++++ 記事 ++++
岩谷久生先輩にお願いし、「私の鎌倉掃苔録」(鎌倉淡青会三金会での講演)の際のレジュメも頂いた。
同先輩の御承諾を得て掲載させて頂くことにした。(本来であれば、順序として「岩谷久生 鎌倉掃苔録」の
最初に位置すべきものであった。)
「私の鎌倉掃苔録」(三金会スピーチメモ) 平成23年8月19日
岩谷久生
1.「掃苔」とは
*広辞苑(岩波書店):(墓石の苔を掃く意)墓参り。特に、盂蘭盆の墓参
*日本国語大辞典(小学館):苔をきれいに取り去ること。転じて墓参り。季語・秋
*江戸時代の文人に先輩文人・学者の墓めぐり・墓参をする風や趣味があり、明治以降も森鴎外や永井荷風の作品や日記に出て来る(探墓など)
++++ 提供データ ++++
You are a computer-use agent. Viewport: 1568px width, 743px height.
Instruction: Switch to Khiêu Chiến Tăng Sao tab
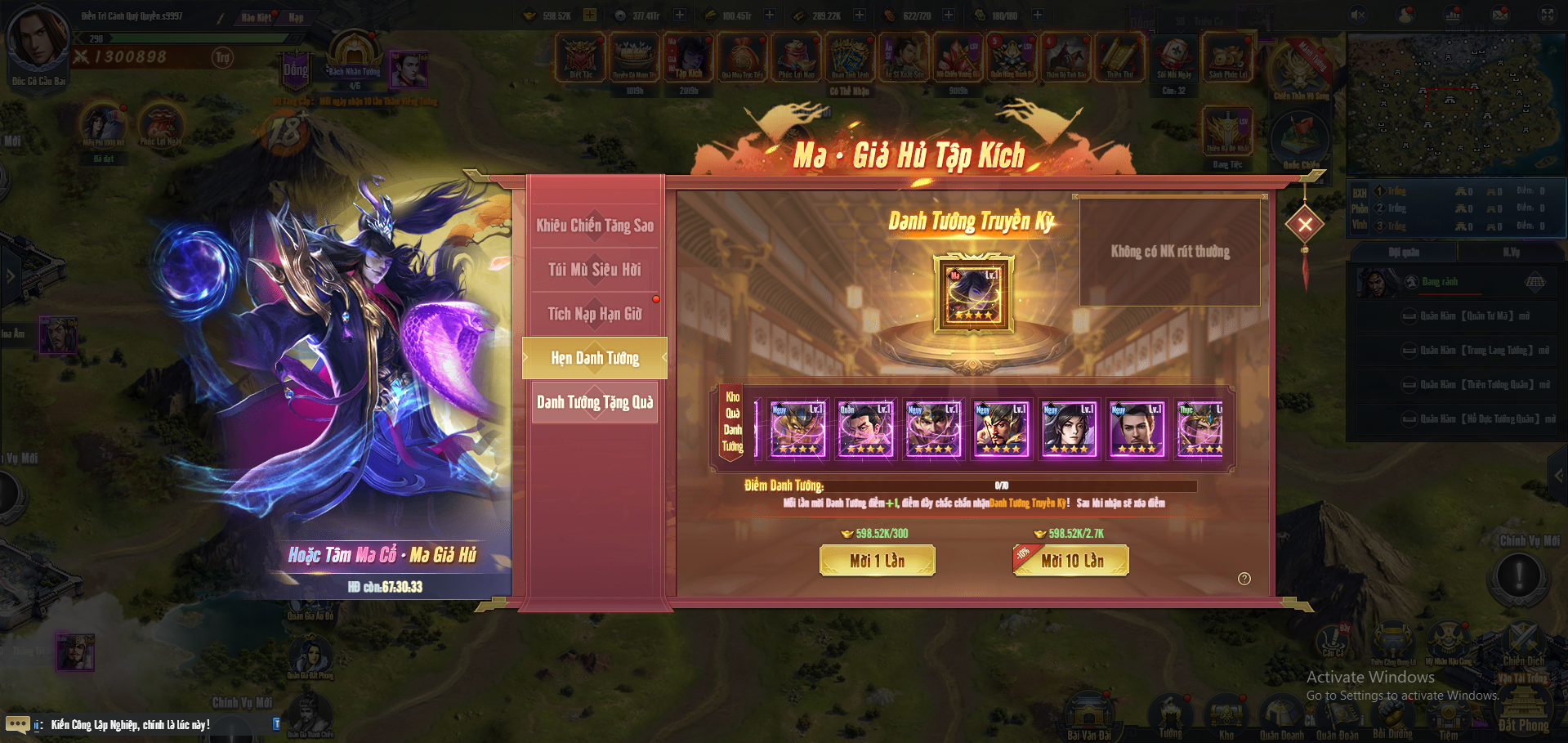pyautogui.click(x=595, y=226)
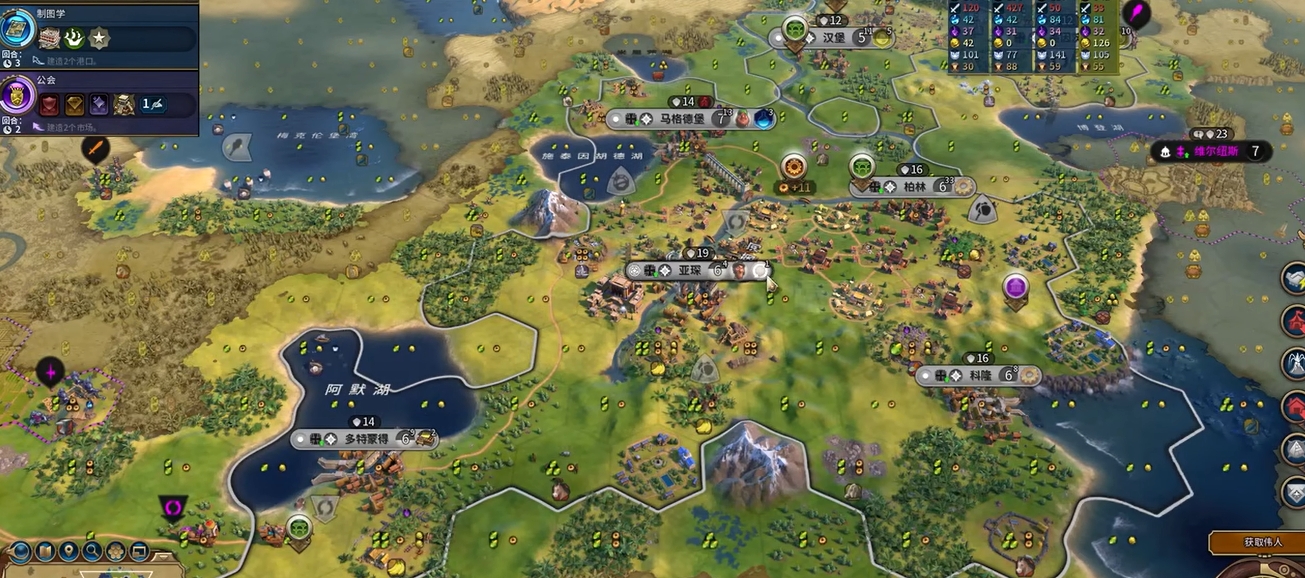Image resolution: width=1305 pixels, height=578 pixels.
Task: Click the screen-shaped minimap button
Action: [x=140, y=550]
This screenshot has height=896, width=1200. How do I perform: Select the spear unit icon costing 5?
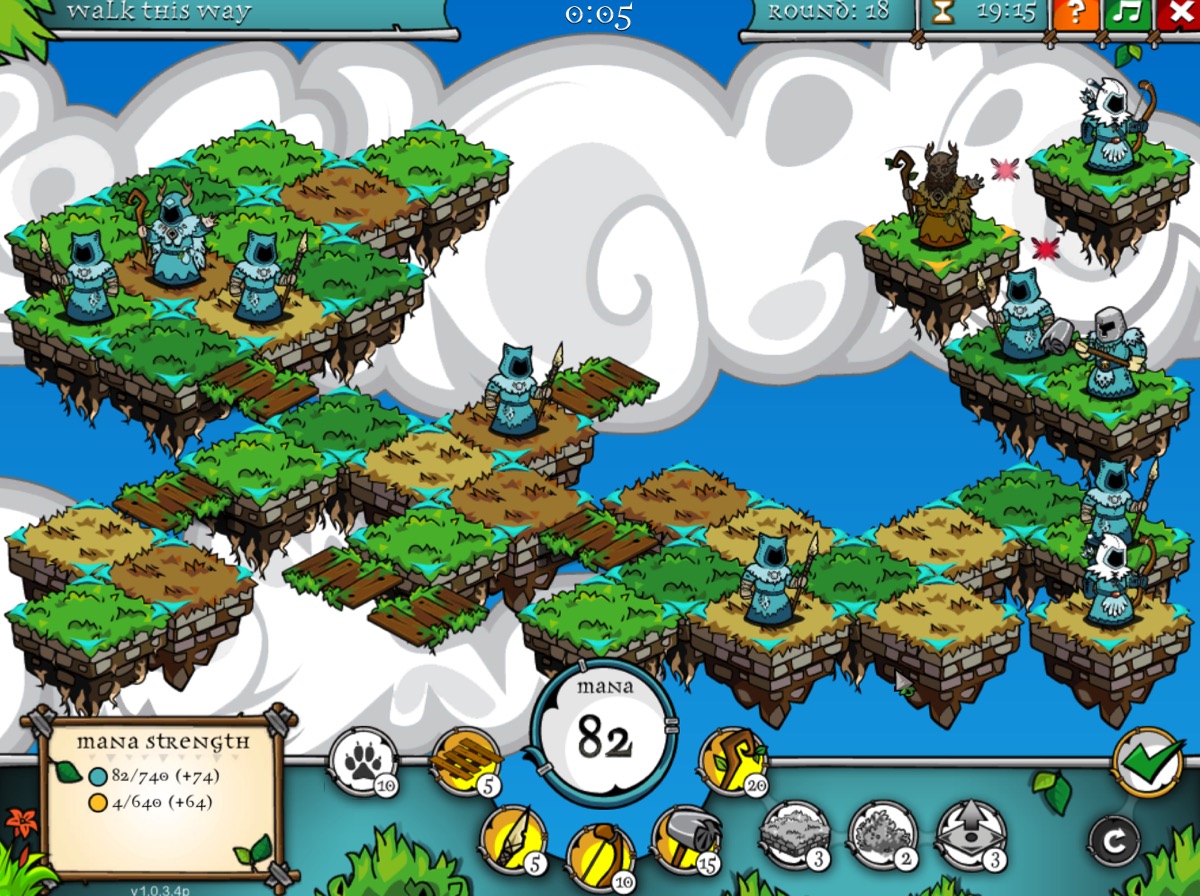[513, 838]
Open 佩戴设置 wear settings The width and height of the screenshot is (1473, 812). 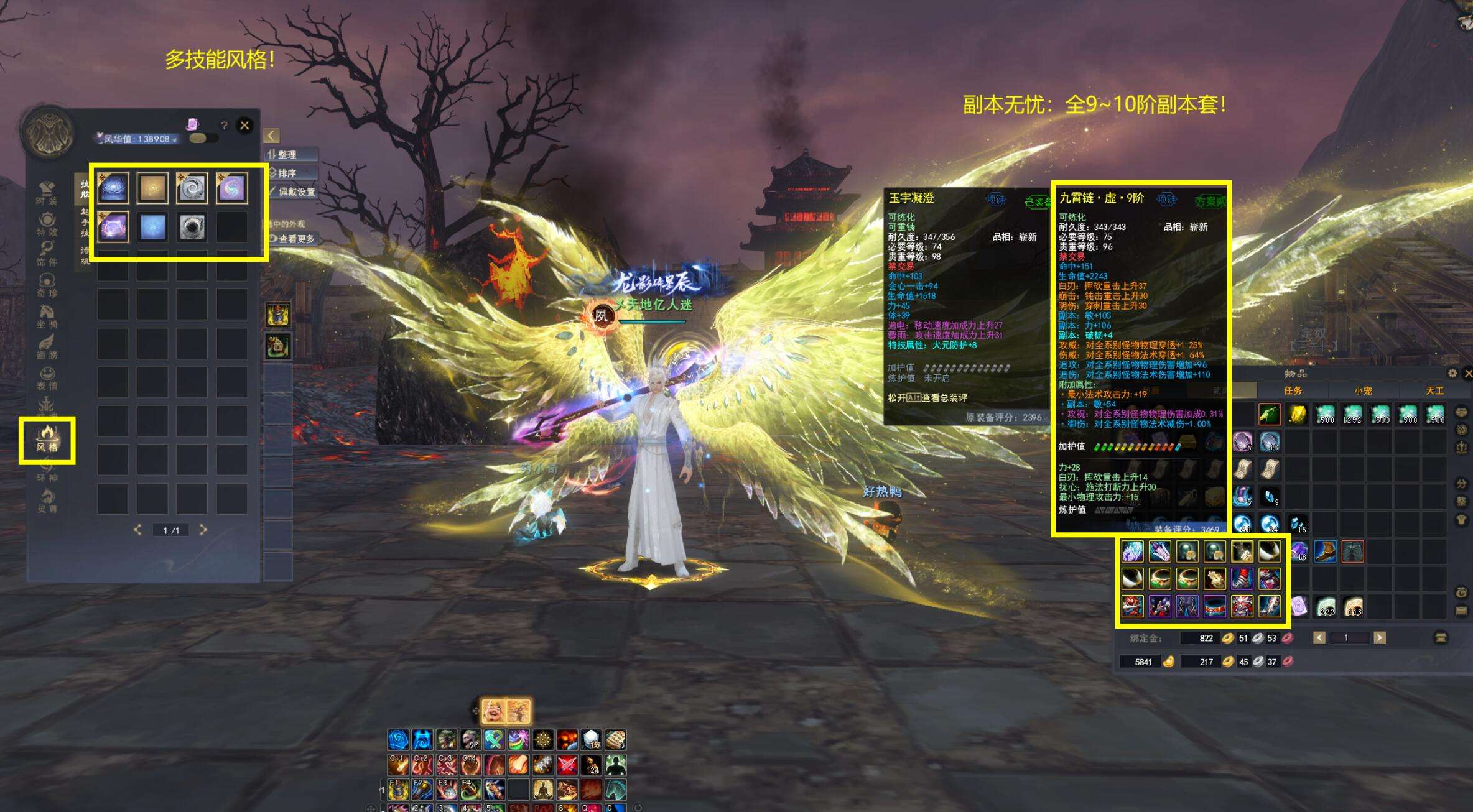294,191
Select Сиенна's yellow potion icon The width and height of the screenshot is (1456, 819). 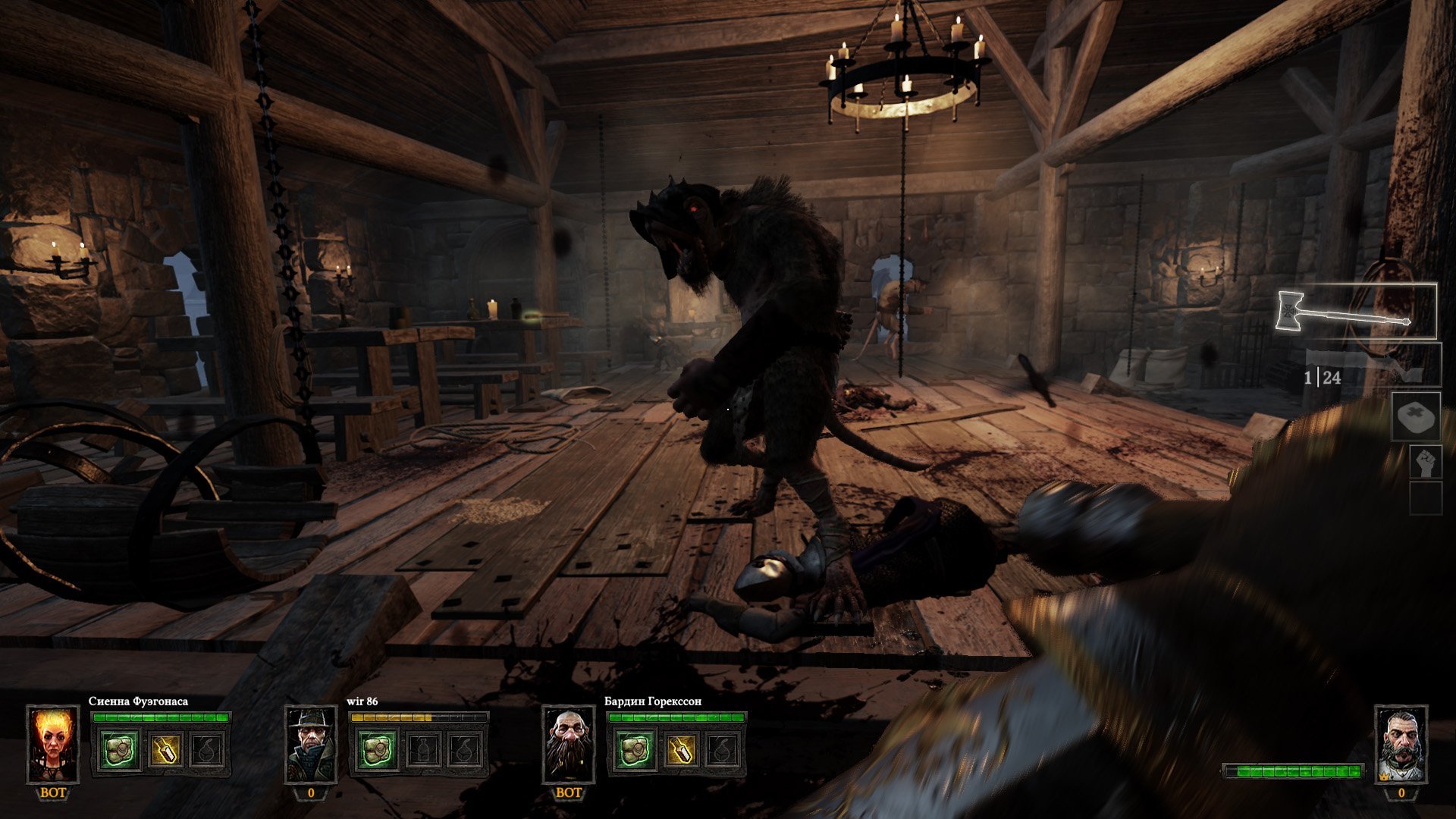tap(164, 750)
++++
- [演習課題 1]:
記事のうち「岩谷久生先輩にお願いし、「私」から「や日記に出て来る(探墓など)」までを両端も含めて書き出し、その中の「盂蘭盆」を「お盆」に入れ替えて示せ。
- [演習課題 2]:
記事について、次の問いに答えよ。
(a) 三金会スピーチメモに記された日付はいつか。
(b) 広辞苑の出版社はどこか。
(c) 日本国語大辞典では、掃苔はどの季節の季語とされているか。
データは記事とは別個の資料である。

- [最終結果 1]:
岩谷久生先輩にお願いし、「私の鎌倉掃苔録」(鎌倉淡青会三金会での講演)の際のレジュメも頂いた。
同先輩の御承諾を得て掲載させて頂くことにした。(本来であれば、順序として「岩谷久生 鎌倉掃苔録」の
最初に位置すべきものであった。)
「私の鎌倉掃苔録」(三金会スピーチメモ) 平成23年8月19日
岩谷久生
1.「掃苔」とは
*広辞苑(岩波書店):(墓石の苔を掃く意)墓参り。特に、お盆の墓参
*日本国語大辞典(小学館):苔をきれいに取り去ること。転じて墓参り。季語・秋
*江戸時代の文人に先輩文人・学者の墓めぐり・墓参をする風や趣味があり、明治以降も森鴎外や永井荷風の作品や日記に出て来る(探墓など)

- [最終結果 2]:
(a) 日付は平成23年8月19日である。
(b) 出版社は岩波書店である。
(c) 秋の季語とされている。